In this short guide, I'll show you how to extract or explode a dictionary value from a column in a Pandas DataFrame. You can use:
- list or dict comprehension to extract dictionary values
- the
apply()
function along with a lambda function to extract the value from each dictionary
Setup
For example, suppose you have a DataFrame with a column containing dictionaries:
import pandas as pd
data = {'data': [{'a': 1, 'b': 2}, {'a': 3, 'b': 4}]}
df = pd.DataFrame(data)
data | |
---|---|
0 | {'a': 1, 'b': 2} |
1 | {'a': 3, 'b': 4} |
Extract key from dict column
To extract values for a particular key from the dictionary in each row, we can use the following code:
df['key'] = df['data'].apply(lambda x: x[key])
which give us a Series of all values matching this key:
0 1
1 3
Name: data, dtype: int64
Finally we create a new column from the extracted data.
As we mentioned at the start we can use list comprehension to extract all values to list:
[d.get('a') for d in df.data]
which give us:
[1, 3]
Split/Explode a column of dictionaries
To split or explode a column of dictionaries to separate columns we can use: .apply(pd.Series)
:
df['data'].apply(pd.Series)
this give us new DataFrame with columns from the exploded dictionaries:
a | b | |
---|---|---|
0 | 1 | 2 |
1 | 3 | 4 |
A faster way to achieve similar behavior is by using pd.json_normalize(df['data'])
:
pd.json_normalize(df['data'])
For more information and examples you can check:
Extract all values/keys from dict column
To extract all keys and values from a column which contains dictionary data we can list all keys by: list(x.keys())
. Below are several examples:
df['keys'] = df['data'].apply(lambda x: list(x.keys()))
df['values'] = df['data'].apply(lambda x: list(x.values()))

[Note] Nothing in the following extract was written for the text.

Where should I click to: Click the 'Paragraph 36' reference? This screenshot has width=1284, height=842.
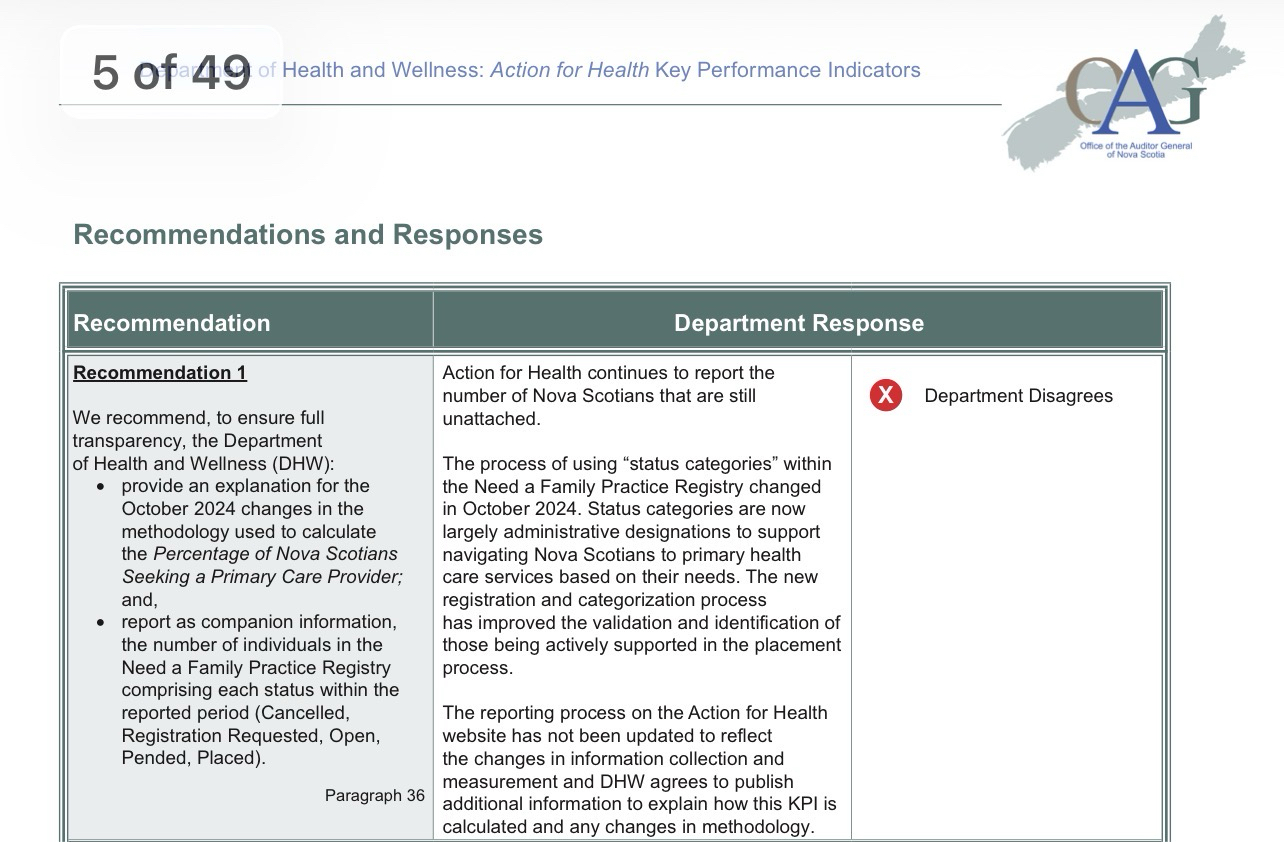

which create new column only with the keys or the values from the original dictionary:
data | keys | values | |
---|---|---|---|
0 | {'a': 1, 'b': 2} | [a, b] | [1, 2] |
1 | {'a': 3, 'b': 4} | [a, b] | [3, 4] |
Summary
In this article, we looked at different solutions for extraction and explosion of dictionary columns in Pandas. We focused on extraction in these code snippets, but exploding and splitting is very similar.